#### REQUIREMENT
Looking at the records below, state how many lines include the string "arrows" and add nothing further.

#### Stored items
%%

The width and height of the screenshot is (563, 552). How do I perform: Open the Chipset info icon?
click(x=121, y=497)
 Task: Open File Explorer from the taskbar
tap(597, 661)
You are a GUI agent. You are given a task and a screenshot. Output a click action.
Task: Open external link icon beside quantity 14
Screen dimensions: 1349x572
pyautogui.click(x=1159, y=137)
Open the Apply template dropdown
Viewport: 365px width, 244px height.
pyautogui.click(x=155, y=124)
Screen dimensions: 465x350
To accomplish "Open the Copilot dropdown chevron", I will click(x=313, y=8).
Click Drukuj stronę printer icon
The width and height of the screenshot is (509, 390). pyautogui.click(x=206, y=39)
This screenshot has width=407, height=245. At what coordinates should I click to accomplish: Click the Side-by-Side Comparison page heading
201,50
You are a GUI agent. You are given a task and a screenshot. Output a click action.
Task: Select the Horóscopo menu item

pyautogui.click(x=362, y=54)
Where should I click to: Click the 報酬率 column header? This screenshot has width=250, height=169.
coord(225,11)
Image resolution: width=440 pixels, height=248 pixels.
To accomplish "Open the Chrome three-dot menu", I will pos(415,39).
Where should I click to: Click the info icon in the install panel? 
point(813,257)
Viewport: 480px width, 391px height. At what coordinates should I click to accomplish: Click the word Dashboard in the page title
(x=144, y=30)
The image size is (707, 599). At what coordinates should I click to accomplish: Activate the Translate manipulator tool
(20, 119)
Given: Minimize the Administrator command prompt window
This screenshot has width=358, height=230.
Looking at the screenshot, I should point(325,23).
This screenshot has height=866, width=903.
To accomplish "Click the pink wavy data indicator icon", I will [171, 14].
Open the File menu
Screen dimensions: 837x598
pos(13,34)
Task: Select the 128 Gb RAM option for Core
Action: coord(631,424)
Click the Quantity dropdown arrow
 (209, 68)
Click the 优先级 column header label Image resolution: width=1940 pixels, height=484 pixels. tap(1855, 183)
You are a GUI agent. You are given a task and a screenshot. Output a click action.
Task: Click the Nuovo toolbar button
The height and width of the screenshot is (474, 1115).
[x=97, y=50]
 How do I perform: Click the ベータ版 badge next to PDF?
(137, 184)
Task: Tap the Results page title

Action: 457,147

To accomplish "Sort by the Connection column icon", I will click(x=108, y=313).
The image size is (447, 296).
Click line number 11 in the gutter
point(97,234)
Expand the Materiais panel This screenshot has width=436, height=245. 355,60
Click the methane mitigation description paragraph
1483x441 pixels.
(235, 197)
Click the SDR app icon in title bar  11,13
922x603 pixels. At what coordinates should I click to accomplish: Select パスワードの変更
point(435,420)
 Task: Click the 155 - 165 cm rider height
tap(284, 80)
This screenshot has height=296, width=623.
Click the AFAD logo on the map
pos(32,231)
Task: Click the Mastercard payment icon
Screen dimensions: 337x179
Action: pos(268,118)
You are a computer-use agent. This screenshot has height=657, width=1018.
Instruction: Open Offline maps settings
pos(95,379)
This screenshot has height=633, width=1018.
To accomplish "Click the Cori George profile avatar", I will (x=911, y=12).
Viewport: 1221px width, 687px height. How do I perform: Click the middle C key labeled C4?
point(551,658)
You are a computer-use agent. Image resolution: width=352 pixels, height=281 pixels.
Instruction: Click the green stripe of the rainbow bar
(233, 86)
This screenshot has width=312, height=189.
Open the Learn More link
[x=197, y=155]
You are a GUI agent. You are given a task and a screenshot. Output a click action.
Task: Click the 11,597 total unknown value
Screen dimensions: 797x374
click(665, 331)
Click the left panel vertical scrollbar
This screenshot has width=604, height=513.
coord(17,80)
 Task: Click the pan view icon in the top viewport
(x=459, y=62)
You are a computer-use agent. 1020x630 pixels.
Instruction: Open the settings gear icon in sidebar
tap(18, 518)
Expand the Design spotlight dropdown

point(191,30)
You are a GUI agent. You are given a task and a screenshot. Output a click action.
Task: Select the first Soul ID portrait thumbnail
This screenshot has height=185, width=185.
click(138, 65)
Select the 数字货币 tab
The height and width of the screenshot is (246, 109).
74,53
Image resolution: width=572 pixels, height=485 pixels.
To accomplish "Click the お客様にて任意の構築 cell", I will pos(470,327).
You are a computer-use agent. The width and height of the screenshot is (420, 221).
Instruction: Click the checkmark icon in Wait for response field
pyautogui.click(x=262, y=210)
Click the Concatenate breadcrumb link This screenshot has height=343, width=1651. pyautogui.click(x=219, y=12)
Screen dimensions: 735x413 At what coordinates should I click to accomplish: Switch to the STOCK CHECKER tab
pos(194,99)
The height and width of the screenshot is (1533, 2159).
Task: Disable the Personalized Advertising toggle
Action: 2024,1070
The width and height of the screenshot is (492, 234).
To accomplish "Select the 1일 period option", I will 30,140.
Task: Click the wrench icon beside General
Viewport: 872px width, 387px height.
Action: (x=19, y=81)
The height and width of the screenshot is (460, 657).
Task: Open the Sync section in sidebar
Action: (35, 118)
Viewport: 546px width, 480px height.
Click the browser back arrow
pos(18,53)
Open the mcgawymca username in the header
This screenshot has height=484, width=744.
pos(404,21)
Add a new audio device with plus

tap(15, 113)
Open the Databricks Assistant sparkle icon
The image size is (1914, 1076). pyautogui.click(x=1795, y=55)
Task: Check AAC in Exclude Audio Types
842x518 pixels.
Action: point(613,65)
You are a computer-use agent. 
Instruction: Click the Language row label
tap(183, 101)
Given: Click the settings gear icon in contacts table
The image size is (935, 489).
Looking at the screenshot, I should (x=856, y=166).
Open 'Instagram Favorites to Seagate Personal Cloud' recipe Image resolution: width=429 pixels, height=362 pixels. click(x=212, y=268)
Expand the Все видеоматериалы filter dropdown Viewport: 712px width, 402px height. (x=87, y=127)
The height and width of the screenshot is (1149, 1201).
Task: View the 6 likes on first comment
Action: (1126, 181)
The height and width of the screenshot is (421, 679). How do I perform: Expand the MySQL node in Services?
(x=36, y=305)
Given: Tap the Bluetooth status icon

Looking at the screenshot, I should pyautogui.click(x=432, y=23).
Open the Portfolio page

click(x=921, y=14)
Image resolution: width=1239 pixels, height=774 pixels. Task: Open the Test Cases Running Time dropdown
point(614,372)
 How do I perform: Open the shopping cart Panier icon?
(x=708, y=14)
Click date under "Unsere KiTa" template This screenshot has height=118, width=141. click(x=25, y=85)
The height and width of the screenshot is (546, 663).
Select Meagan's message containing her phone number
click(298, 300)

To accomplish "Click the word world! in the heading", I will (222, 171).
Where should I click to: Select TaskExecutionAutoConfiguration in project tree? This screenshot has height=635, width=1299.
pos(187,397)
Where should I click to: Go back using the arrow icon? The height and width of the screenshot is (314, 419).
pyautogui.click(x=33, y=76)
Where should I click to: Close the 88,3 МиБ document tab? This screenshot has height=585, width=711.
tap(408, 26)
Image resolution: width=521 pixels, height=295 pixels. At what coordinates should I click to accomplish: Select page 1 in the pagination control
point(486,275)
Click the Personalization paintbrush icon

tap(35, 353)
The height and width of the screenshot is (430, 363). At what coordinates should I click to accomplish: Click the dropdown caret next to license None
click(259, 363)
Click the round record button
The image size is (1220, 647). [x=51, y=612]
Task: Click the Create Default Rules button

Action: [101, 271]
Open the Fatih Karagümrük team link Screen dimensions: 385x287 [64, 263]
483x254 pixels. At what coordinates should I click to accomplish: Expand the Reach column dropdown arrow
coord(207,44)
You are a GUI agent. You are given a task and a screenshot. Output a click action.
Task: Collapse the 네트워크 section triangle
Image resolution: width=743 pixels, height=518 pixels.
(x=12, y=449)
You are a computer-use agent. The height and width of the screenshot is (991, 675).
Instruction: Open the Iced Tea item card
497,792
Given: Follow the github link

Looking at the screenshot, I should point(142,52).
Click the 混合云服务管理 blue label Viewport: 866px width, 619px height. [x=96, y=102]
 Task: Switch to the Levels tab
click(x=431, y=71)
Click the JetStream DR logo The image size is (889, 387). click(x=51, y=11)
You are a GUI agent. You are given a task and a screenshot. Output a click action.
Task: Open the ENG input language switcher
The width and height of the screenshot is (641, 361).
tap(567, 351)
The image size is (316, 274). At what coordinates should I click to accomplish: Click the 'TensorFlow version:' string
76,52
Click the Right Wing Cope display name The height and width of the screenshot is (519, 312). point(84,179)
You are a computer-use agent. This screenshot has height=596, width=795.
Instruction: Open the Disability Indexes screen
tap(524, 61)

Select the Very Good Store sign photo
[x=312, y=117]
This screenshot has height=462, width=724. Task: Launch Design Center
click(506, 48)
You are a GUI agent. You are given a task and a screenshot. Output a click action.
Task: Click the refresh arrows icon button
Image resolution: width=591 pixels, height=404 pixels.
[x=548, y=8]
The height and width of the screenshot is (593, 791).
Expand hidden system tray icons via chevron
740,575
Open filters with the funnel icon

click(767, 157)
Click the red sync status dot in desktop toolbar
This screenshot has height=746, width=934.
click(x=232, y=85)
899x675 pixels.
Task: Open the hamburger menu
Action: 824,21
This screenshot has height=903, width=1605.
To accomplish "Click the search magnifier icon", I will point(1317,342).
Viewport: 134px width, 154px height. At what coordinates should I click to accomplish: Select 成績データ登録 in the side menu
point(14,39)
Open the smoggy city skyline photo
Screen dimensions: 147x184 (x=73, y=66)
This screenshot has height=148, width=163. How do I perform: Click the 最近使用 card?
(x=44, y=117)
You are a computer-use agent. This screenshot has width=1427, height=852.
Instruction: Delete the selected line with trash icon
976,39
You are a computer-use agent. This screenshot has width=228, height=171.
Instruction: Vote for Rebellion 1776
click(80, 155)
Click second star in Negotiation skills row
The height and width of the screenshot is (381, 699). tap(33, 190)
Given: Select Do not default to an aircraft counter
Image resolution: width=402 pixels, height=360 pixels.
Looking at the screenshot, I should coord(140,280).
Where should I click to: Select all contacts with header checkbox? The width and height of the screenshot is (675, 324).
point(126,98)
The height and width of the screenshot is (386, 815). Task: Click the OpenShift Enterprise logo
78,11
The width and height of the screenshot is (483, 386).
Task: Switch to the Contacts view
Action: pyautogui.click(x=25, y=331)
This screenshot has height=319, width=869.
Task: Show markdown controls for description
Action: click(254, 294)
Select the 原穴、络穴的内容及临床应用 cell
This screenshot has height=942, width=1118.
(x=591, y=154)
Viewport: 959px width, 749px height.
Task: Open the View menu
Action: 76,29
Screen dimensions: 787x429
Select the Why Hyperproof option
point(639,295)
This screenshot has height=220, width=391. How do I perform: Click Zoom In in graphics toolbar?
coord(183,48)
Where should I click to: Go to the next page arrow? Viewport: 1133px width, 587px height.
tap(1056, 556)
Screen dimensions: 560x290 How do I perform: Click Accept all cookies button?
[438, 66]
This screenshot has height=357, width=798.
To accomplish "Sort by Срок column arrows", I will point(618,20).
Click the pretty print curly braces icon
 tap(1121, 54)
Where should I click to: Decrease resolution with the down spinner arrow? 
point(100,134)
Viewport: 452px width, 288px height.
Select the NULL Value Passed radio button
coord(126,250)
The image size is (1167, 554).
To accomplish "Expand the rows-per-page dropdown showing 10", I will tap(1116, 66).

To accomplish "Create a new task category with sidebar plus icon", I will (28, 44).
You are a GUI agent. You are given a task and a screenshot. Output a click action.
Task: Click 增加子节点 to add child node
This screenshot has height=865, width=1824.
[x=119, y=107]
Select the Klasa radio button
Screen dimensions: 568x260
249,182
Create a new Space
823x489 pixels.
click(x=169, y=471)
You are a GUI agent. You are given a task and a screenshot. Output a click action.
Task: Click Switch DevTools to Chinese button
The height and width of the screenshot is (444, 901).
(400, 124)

%%

#### RESPONSE AREA
2